» **Dataset content**

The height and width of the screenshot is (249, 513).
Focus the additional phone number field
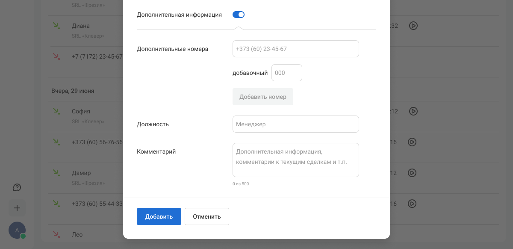point(295,49)
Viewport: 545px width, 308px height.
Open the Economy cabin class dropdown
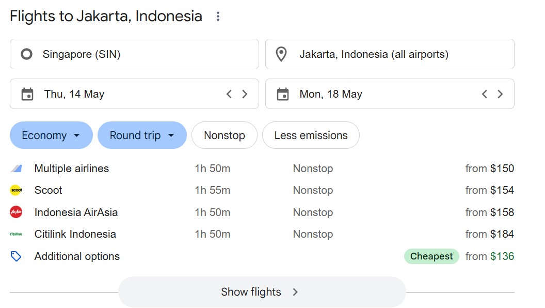click(x=51, y=135)
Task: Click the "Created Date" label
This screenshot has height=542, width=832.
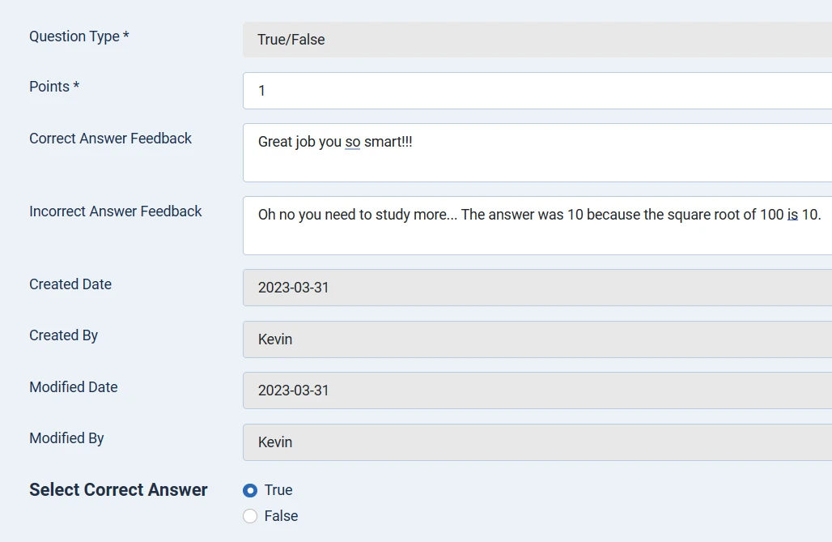Action: click(x=70, y=284)
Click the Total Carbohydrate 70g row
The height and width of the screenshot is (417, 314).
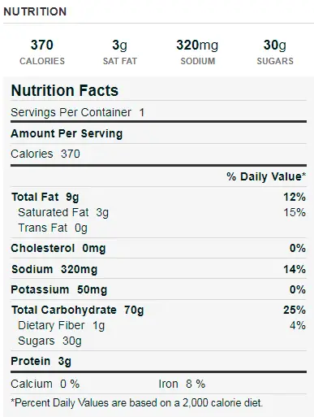pyautogui.click(x=158, y=310)
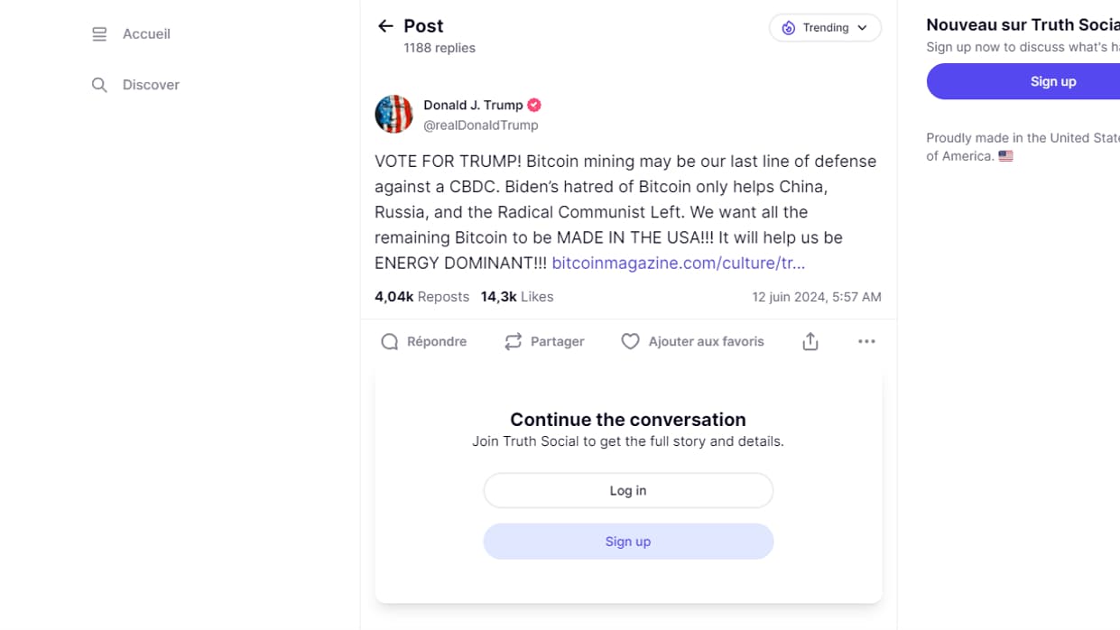Click the Répondre reply bubble icon

(x=390, y=341)
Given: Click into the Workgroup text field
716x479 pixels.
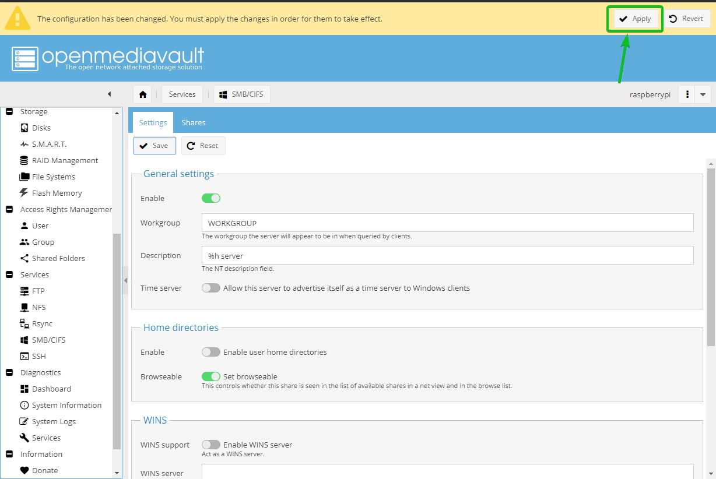Looking at the screenshot, I should (x=447, y=223).
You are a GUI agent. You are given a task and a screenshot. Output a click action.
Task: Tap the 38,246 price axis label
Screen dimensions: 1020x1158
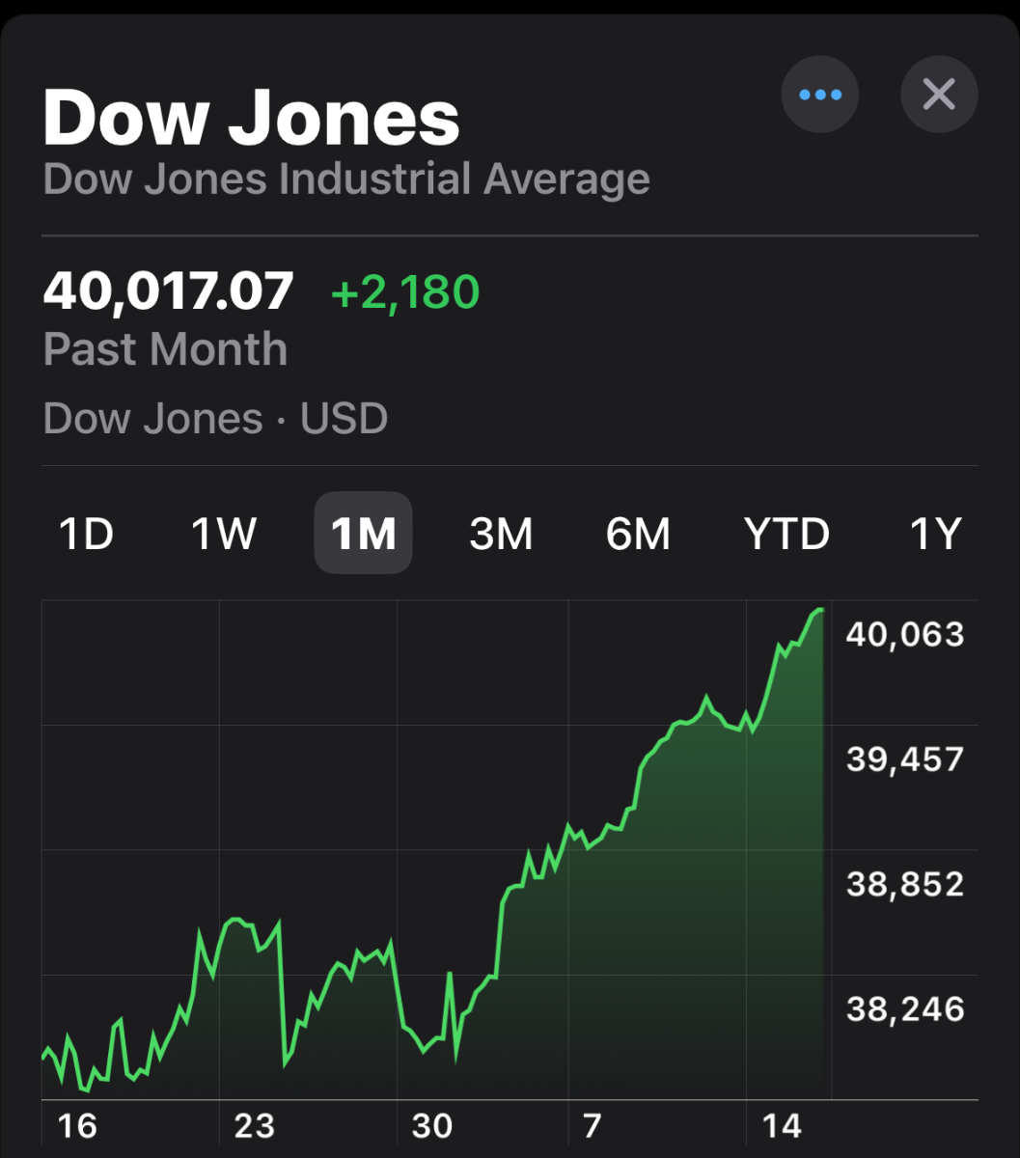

» **Task requirements**
Looking over the records, find each line with the word "label" and copy it.

» **Response to the task**
Task: Click the "Created Date" label
Task: Tap the 38,246 price axis label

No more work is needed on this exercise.